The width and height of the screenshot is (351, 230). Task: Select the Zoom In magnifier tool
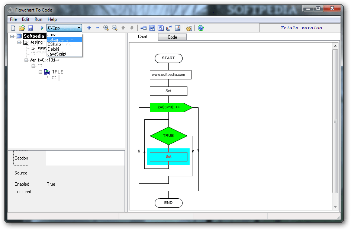(x=106, y=28)
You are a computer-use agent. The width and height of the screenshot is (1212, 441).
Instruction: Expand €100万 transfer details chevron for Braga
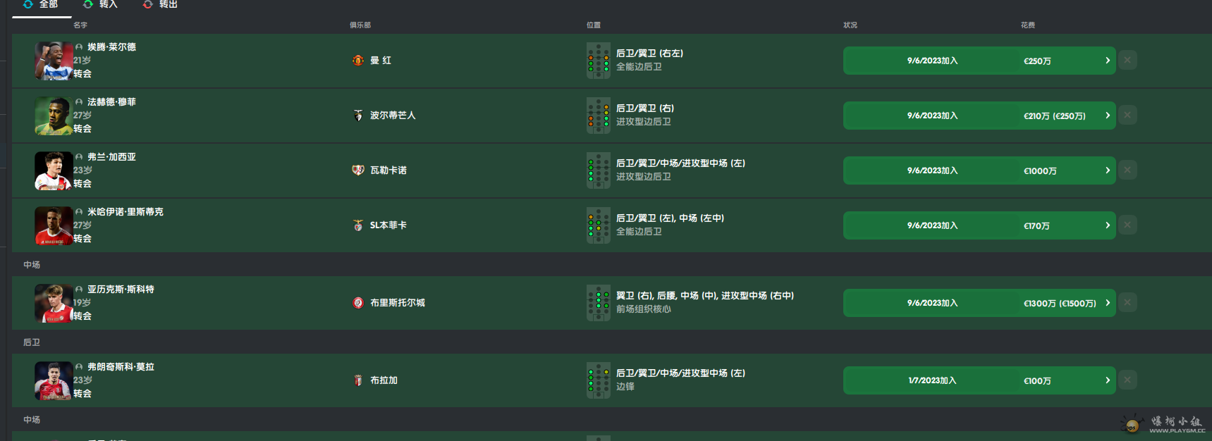pos(1108,380)
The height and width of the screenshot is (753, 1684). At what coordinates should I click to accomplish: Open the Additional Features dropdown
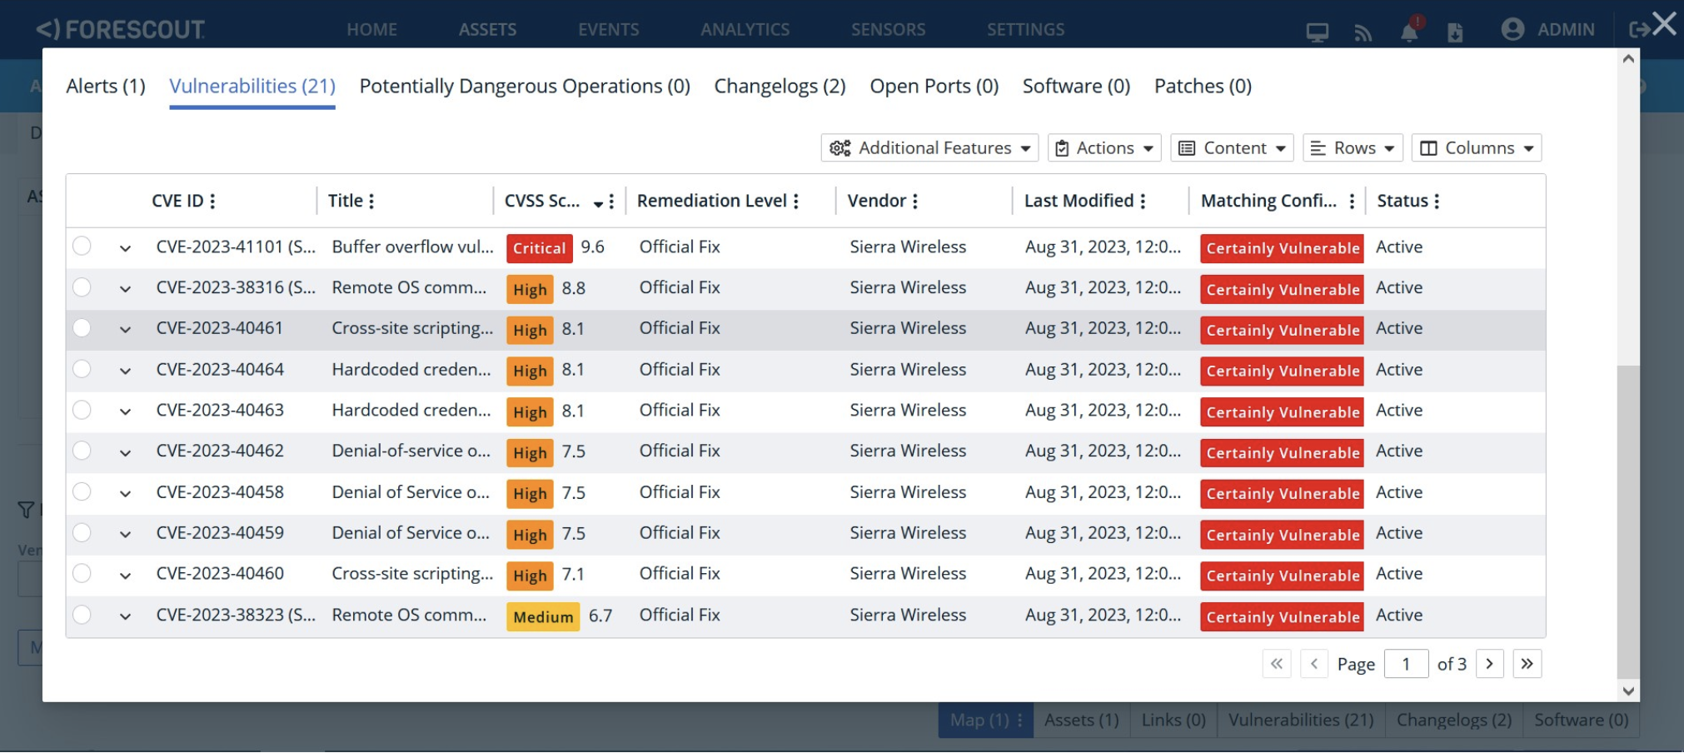tap(929, 148)
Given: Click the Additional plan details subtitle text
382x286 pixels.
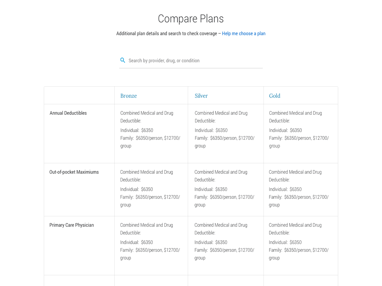Looking at the screenshot, I should click(x=167, y=34).
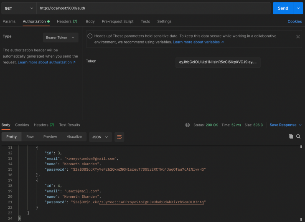Select the Visualize response view
305x222 pixels.
point(74,136)
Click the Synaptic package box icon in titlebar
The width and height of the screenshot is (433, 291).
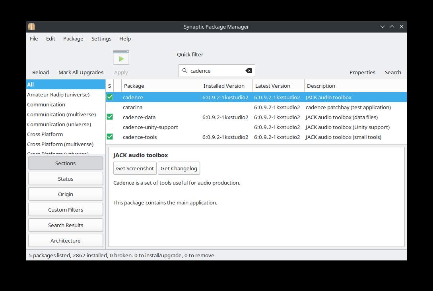pos(31,27)
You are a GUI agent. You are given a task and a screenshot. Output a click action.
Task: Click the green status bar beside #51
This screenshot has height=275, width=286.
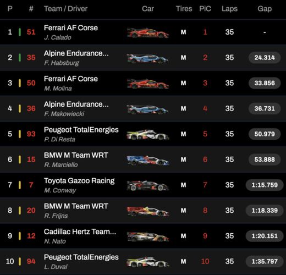coord(20,32)
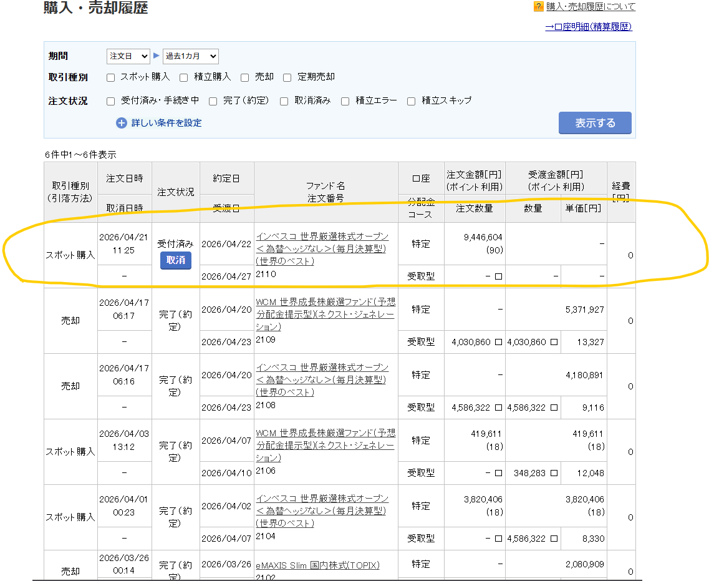Check the 取消済み status checkbox
The height and width of the screenshot is (581, 709).
pos(284,101)
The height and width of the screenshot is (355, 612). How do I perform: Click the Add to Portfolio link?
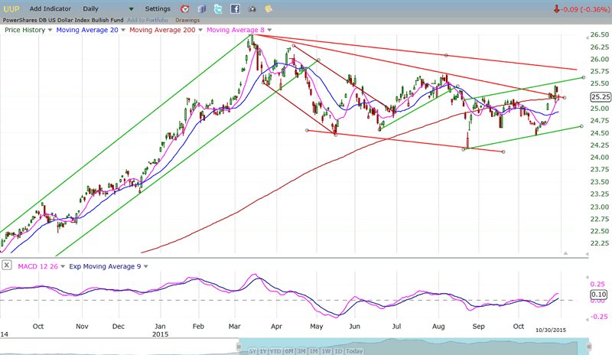click(x=149, y=20)
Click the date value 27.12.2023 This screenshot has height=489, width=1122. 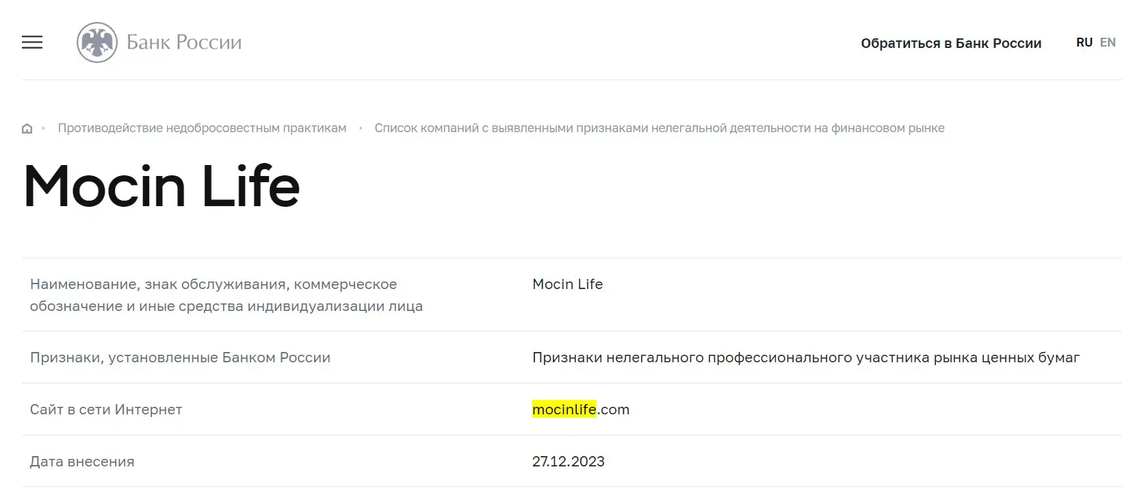[x=568, y=462]
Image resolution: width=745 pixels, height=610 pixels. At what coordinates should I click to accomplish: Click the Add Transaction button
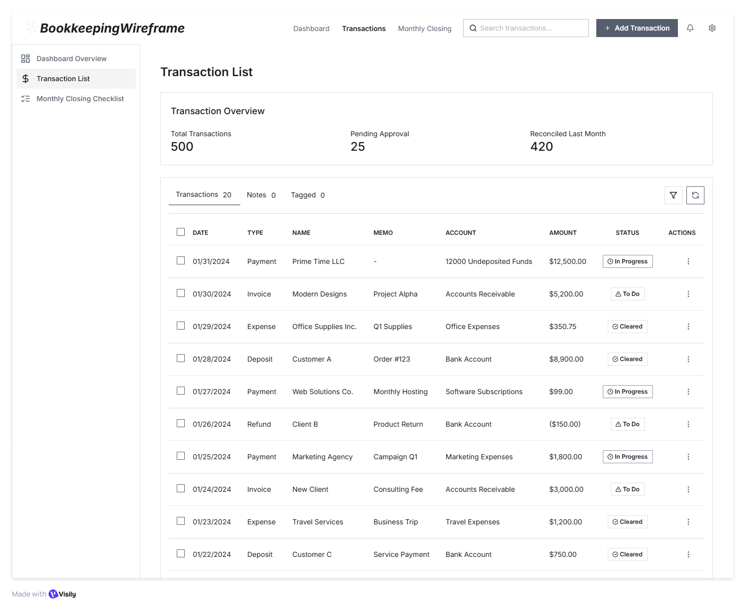click(x=636, y=28)
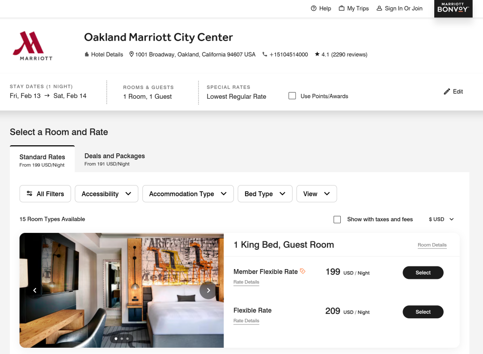
Task: Open Room Details link
Action: [432, 245]
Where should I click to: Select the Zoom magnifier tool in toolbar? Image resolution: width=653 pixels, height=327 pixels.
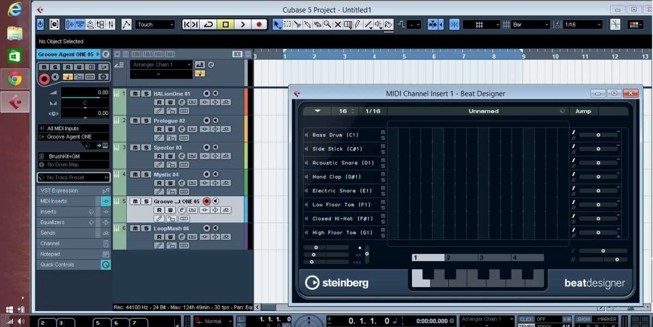tap(328, 25)
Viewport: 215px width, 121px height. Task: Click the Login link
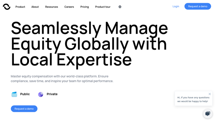pos(176,6)
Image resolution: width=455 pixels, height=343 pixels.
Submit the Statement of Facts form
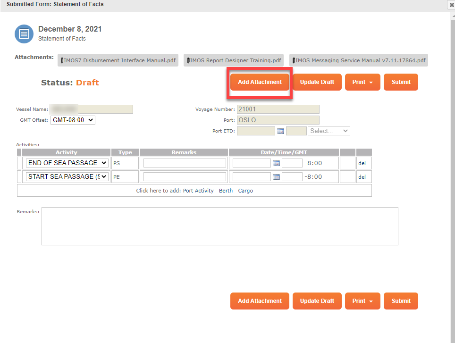pyautogui.click(x=401, y=82)
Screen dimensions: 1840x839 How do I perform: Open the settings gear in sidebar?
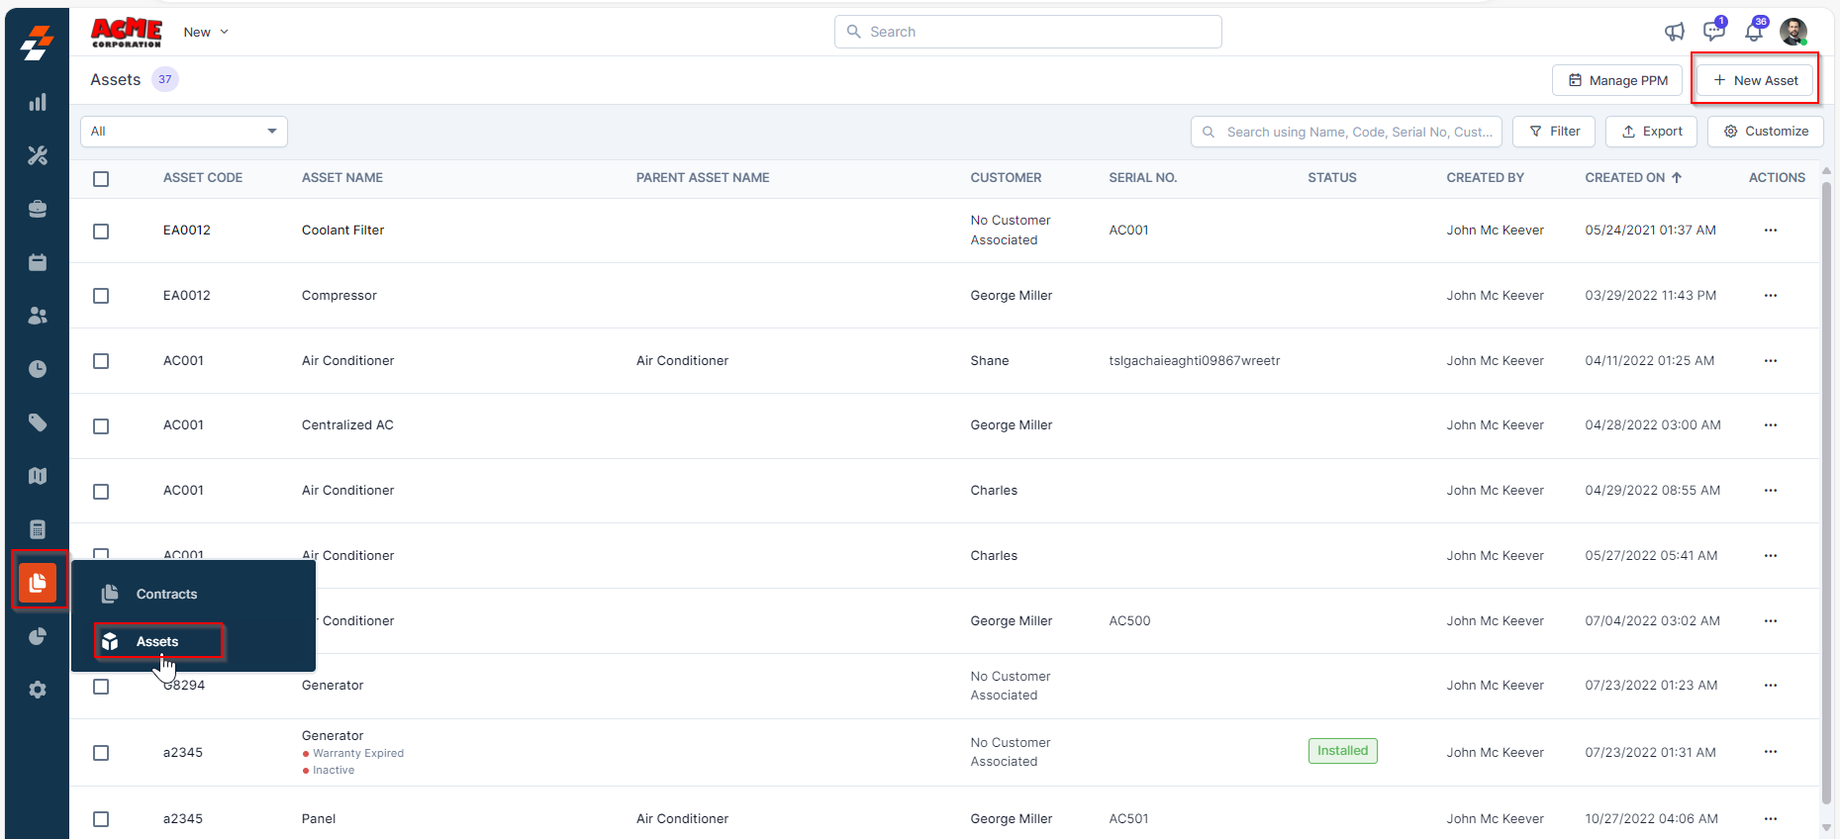pyautogui.click(x=38, y=690)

Goal of the exercise
Your reply should give again exactly the lines from the one with "Screen dimensions: 1840x839" through the last line of the data, with both ends included and pictures left out.

Output for this task
Screen dimensions: 1840x839 How do I perform: Open the settings gear in sidebar?
pyautogui.click(x=38, y=690)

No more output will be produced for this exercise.